═══ Data listing

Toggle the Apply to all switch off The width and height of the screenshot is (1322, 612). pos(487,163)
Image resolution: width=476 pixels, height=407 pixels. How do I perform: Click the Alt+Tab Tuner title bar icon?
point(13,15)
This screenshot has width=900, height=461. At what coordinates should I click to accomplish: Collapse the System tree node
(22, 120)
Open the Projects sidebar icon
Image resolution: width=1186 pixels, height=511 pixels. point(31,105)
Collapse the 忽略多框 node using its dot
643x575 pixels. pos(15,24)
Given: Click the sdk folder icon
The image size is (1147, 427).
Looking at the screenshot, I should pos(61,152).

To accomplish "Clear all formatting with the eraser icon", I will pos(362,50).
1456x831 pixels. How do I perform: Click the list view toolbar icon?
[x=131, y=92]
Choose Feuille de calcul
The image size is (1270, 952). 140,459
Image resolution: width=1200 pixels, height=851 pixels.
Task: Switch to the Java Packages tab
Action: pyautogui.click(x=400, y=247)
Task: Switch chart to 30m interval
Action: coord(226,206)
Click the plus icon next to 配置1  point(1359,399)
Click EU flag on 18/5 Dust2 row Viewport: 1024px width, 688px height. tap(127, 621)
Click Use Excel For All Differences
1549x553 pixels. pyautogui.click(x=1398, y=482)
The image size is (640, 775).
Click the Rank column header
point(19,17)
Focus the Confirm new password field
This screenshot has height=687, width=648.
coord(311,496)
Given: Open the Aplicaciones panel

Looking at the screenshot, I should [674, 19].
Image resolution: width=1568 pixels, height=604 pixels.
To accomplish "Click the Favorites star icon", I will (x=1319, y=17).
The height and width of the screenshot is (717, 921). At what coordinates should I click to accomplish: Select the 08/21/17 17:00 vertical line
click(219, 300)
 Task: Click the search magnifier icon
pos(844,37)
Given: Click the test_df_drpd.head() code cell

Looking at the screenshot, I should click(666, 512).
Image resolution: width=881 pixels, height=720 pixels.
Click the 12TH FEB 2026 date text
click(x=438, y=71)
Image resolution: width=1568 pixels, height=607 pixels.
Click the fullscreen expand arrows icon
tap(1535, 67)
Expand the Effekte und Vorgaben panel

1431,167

══════

### What you need to do
Edit the records above so that every "icon" becomes "button", and keep everything else unchanged.

### Task result
Toggle the Apply to all switch off The width and height of the screenshot is (1322, 612). pos(487,163)
Image resolution: width=476 pixels, height=407 pixels. How do I perform: Click the Alt+Tab Tuner title bar button?
point(13,15)
This screenshot has width=900, height=461. At what coordinates should I click to accomplish: Collapse the System tree node
(22, 120)
Open the Projects sidebar button
Image resolution: width=1186 pixels, height=511 pixels. point(31,105)
Collapse the 忽略多框 node using its dot
643x575 pixels. pos(15,24)
Given: Click the sdk folder button
The image size is (1147, 427).
Looking at the screenshot, I should pos(61,152).

To accomplish "Clear all formatting with the eraser button", I will pos(362,50).
1456x831 pixels. How do I perform: Click the list view toolbar button?
[x=131, y=92]
Choose Feuille de calcul
The image size is (1270, 952). 140,459
Image resolution: width=1200 pixels, height=851 pixels.
Task: Switch to the Java Packages tab
Action: pyautogui.click(x=400, y=247)
Task: Switch chart to 30m interval
Action: coord(226,206)
Click the plus button next to 配置1  point(1359,399)
Click EU flag on 18/5 Dust2 row Viewport: 1024px width, 688px height. tap(127, 621)
Click Use Excel For All Differences
1549x553 pixels. pyautogui.click(x=1398, y=482)
The image size is (640, 775).
Click the Rank column header
point(19,17)
Focus the Confirm new password field
This screenshot has height=687, width=648.
coord(311,496)
Given: Open the Aplicaciones panel

Looking at the screenshot, I should [674, 19].
Image resolution: width=1568 pixels, height=604 pixels.
To accomplish "Click the Favorites star button", I will (x=1319, y=17).
The height and width of the screenshot is (717, 921). At what coordinates should I click to accomplish: Select the 08/21/17 17:00 vertical line
click(219, 300)
 Task: Click the search magnifier button
pos(844,37)
Given: Click the test_df_drpd.head() code cell

Looking at the screenshot, I should click(666, 512).
Image resolution: width=881 pixels, height=720 pixels.
Click the 12TH FEB 2026 date text
click(x=438, y=71)
Image resolution: width=1568 pixels, height=607 pixels.
Click the fullscreen expand arrows button
tap(1535, 67)
Expand the Effekte und Vorgaben panel

1431,167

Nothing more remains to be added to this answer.